Die gegenteilige, auf die Differenzierung nach dem Verwendungszweck abstellende Auslegung würde zu ungereimten, im Wertungswiderspruch zur Systematik der Strafschärfungsgründe des Betäubungsmittelrechts stehenden Ergebnissen führen. So wäre der bewaffnete Täter, der eine die Grenze der nicht geringen Menge gerade erreichende Rauschgiftmenge unerlaubt einführt, ausführt oder sich verschafft, ohne weiteres nach § 30 a Abs. 2 Nr. 2 BtMG strafbar, wenn er ausschließlich zum Zwecke des Eigenverbrauchs handelt, nicht aber dann, wenn er außer zum Eigenverbrauch auch in der Absicht der teilweisen gewinnbringenden Weiterveräußerung tätig wird. Die Tat würde milder bestraft, obwohl der Täter mit dem Handeltreiben eine weitere Handlungsmodalität des unerlaubten Umgangs mit Betäubungsmitteln verwirklicht, die, materiell gesehen und gemessen am Schutzgut der Tatbestände des Betäubungsmittelstrafrechts, gegenüber dem unerlaubten Sichverschaffen zum Eigenverbrauch einen erhöhten Unwert bedeutet.

Die nach dem Sinn des § 30 a Abs. 2 Nr. 2 BtMG gebotene Auslegung, daß es im Fall von Betäubungsmitteln, die der Täter zum Teil selbst verbrauchen, mit der er aber auch zum Teil unerlaubt Handel treiben will, auf die Gesamtmenge des Rauschgifts für die Feststellung der "nicht geringen Menge" ankommt, ist mit dem Gesetzeswortlaut vereinbar. Es bedeutet keine Durchbrechung der wegen des Verbots analoger Gesetzesanwendung zum Nachteil des Täters bestehenden Wortlautschranke, wenn der auf die Handlungsmodalitäten der Einfuhr, Ausfuhr und des Sichverschaffens bezogene Zusatz in § 30 a Abs. 2 Nr. 2 BtMG "ohne Handel zu treiben" dahin verstanden wird, daß damit die Formulierung gemeint ist, "auch soweit der Täter mit den Betäubungsmitteln keinen Handel treibt".

2. Auch im übrigen begegnet die Anwendung des § 30 a Abs. 2 Nr. 2 BtMG keinen rechtlichen Bedenken.

···

Aufgabe 1:
Beantworte anhand des Textauszugs:
(a) Nach welcher Vorschrift wäre der bewaffnete Täter, der ausschließlich zum Zwecke des Eigenverbrauchs handelt, ohne weiteres strafbar?
(b) Worauf kommt es für die Feststellung der „nicht geringen Menge“ an, wenn der Täter die Betäubungsmittel zum Teil selbst verbrauchen und mit ihnen zum Teil Handel treiben will?
(c) Welcher Zusatz in § 30 a Abs. 2 Nr. 2 BtMG ist auf die Handlungsmodalitäten der Einfuhr, Ausfuhr und des Sichverschaffens bezogen?

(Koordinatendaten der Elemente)
···

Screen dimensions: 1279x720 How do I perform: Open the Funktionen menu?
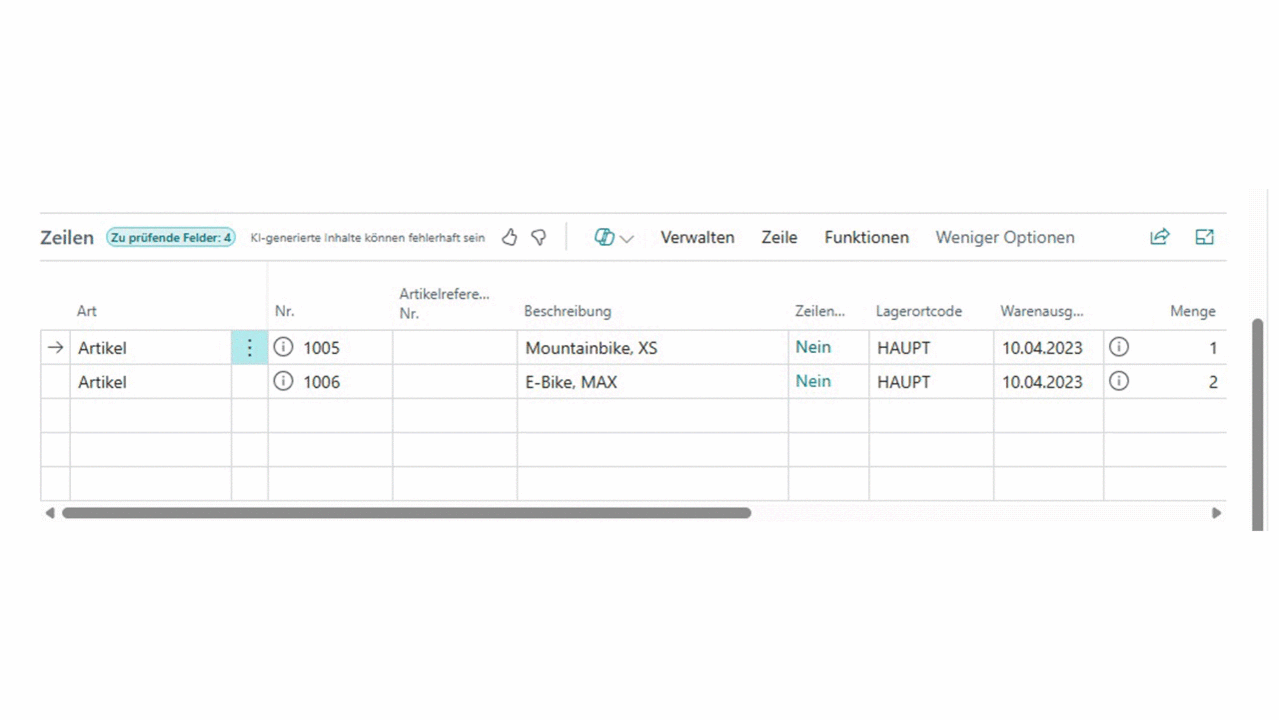click(x=866, y=238)
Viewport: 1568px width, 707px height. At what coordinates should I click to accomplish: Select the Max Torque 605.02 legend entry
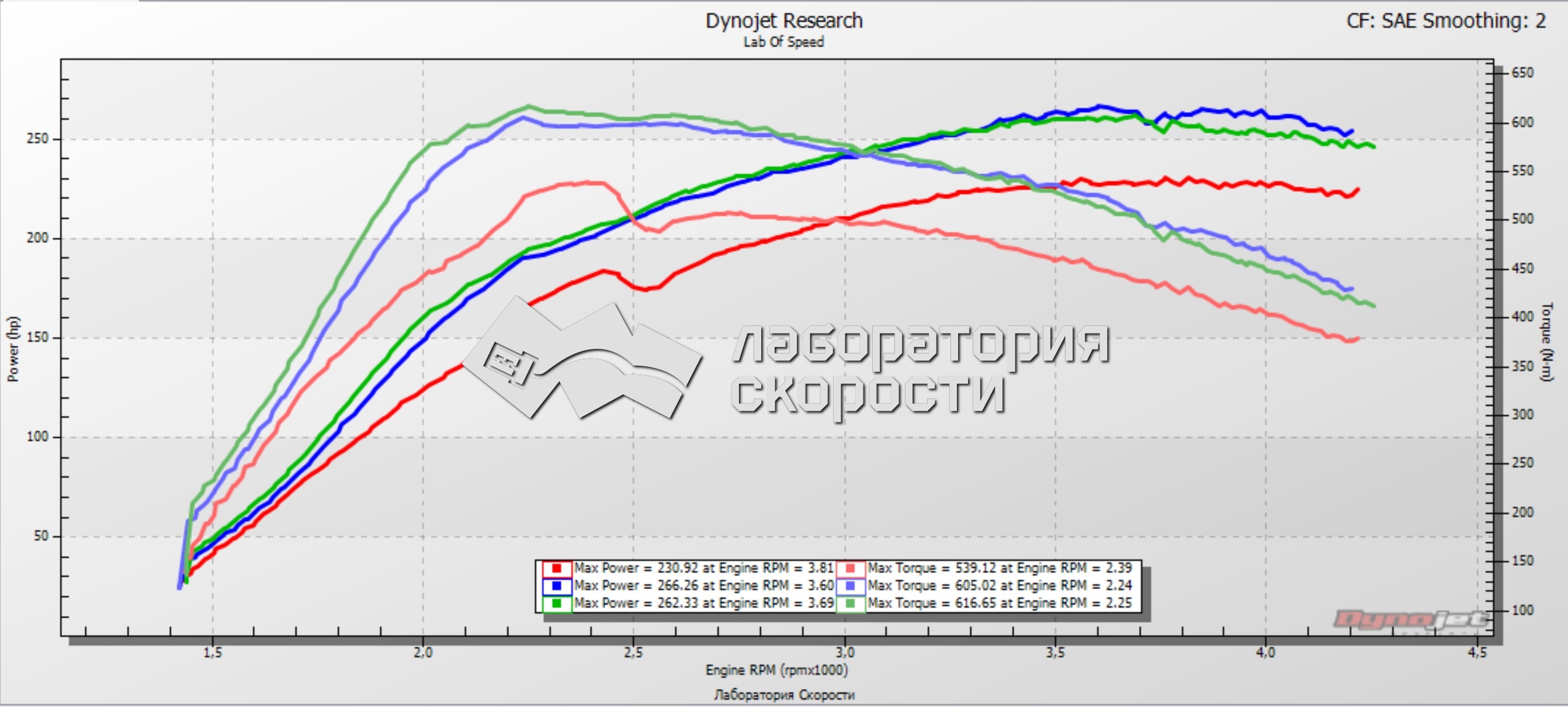pyautogui.click(x=999, y=586)
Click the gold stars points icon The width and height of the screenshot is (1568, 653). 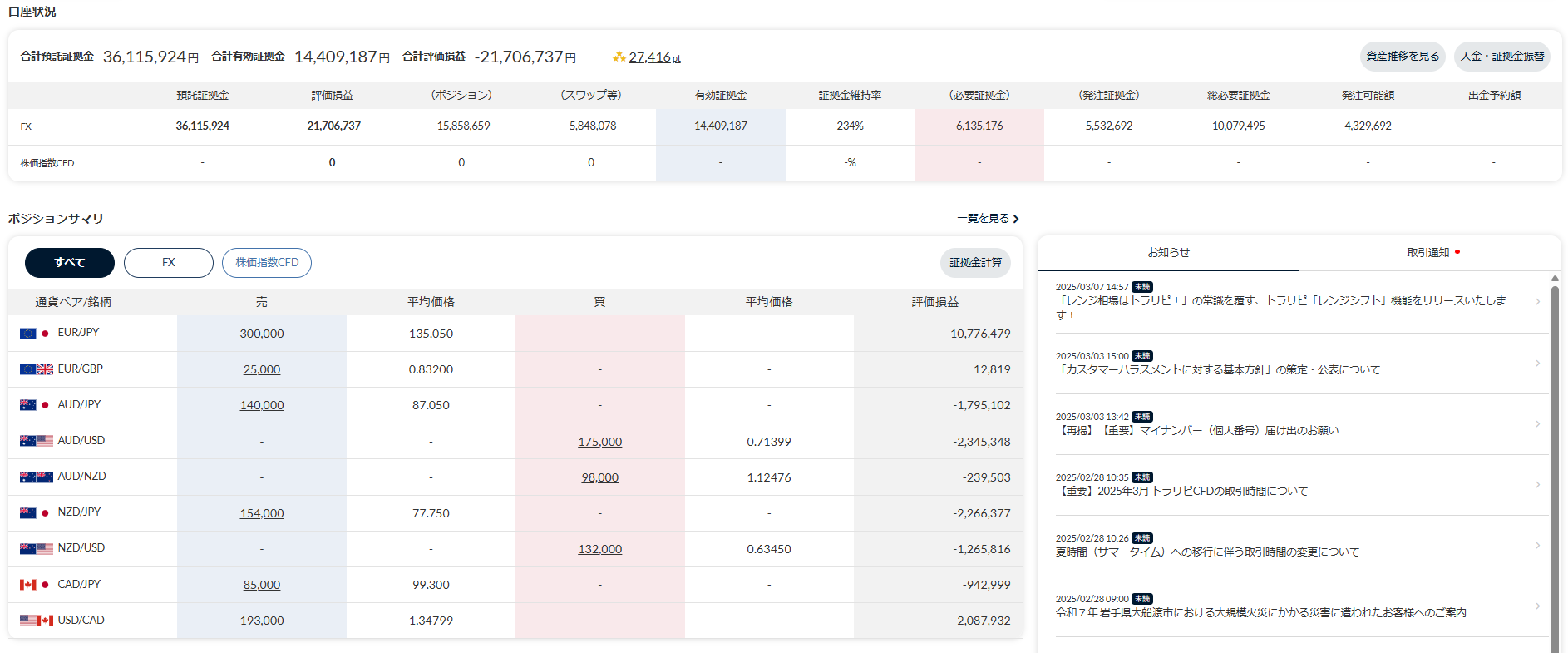(x=619, y=57)
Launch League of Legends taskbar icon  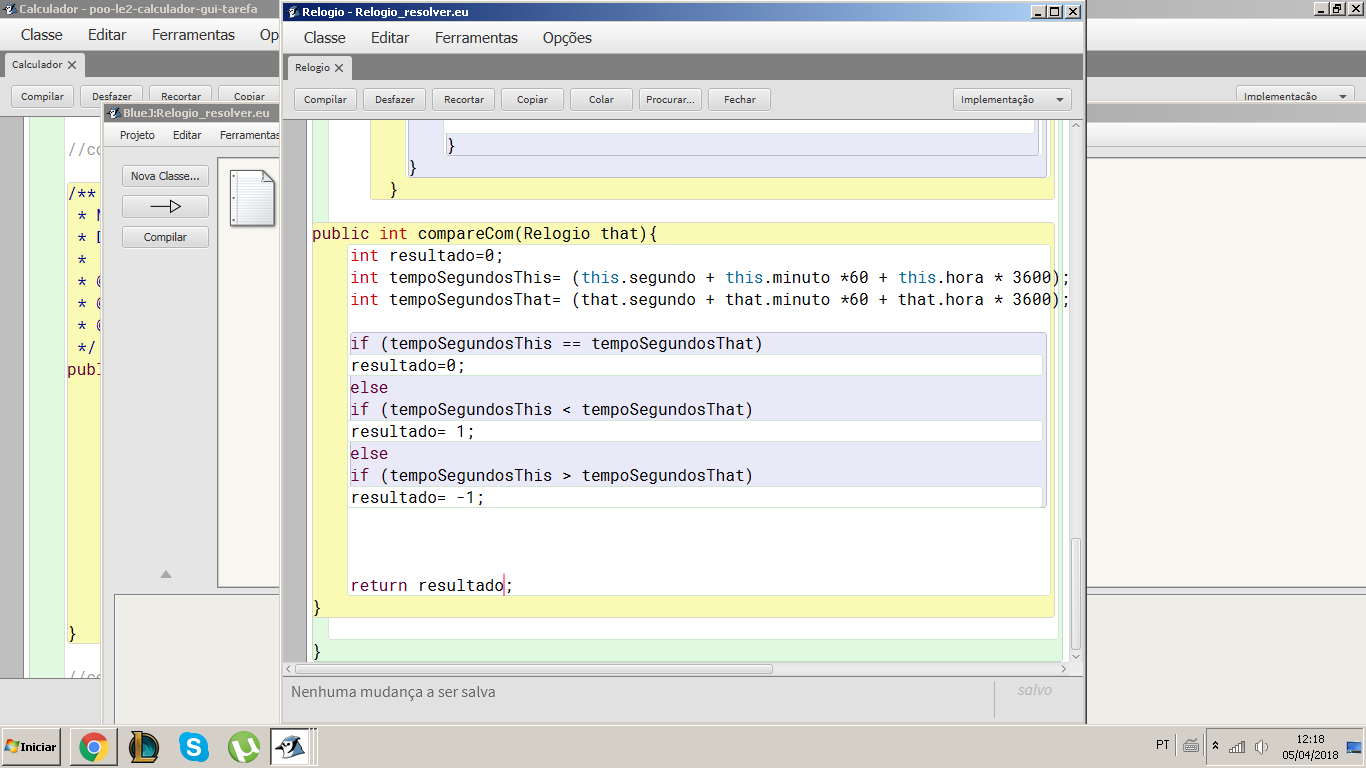tap(144, 746)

···

Aufgabe 2: Schreibe die Datensätze vom Anfang bis einschließlich der Zeile mit „pyautogui.click(x=999, y=586)“ neu und ersetze darin „Viewport“ durch „Display“, ohne sonst etwas zu ändern. Lass die Bilder in der Antwort weg.

Erwartete Ausgabe 1:
(a) Nach § 30 a Abs. 2 Nr. 2 BtMG.
(b) Auf die Gesamtmenge des Rauschgifts.
(c) Der Zusatz „ohne Handel zu treiben“.

Erwartete Ausgabe 2:
Screen dimensions: 1279x720 How do I perform: Open the Funktionen menu?
click(x=866, y=238)
Display: 1568px width, 707px height. At what coordinates should I click to accomplish: Select the Max Torque 605.02 legend entry
pyautogui.click(x=999, y=586)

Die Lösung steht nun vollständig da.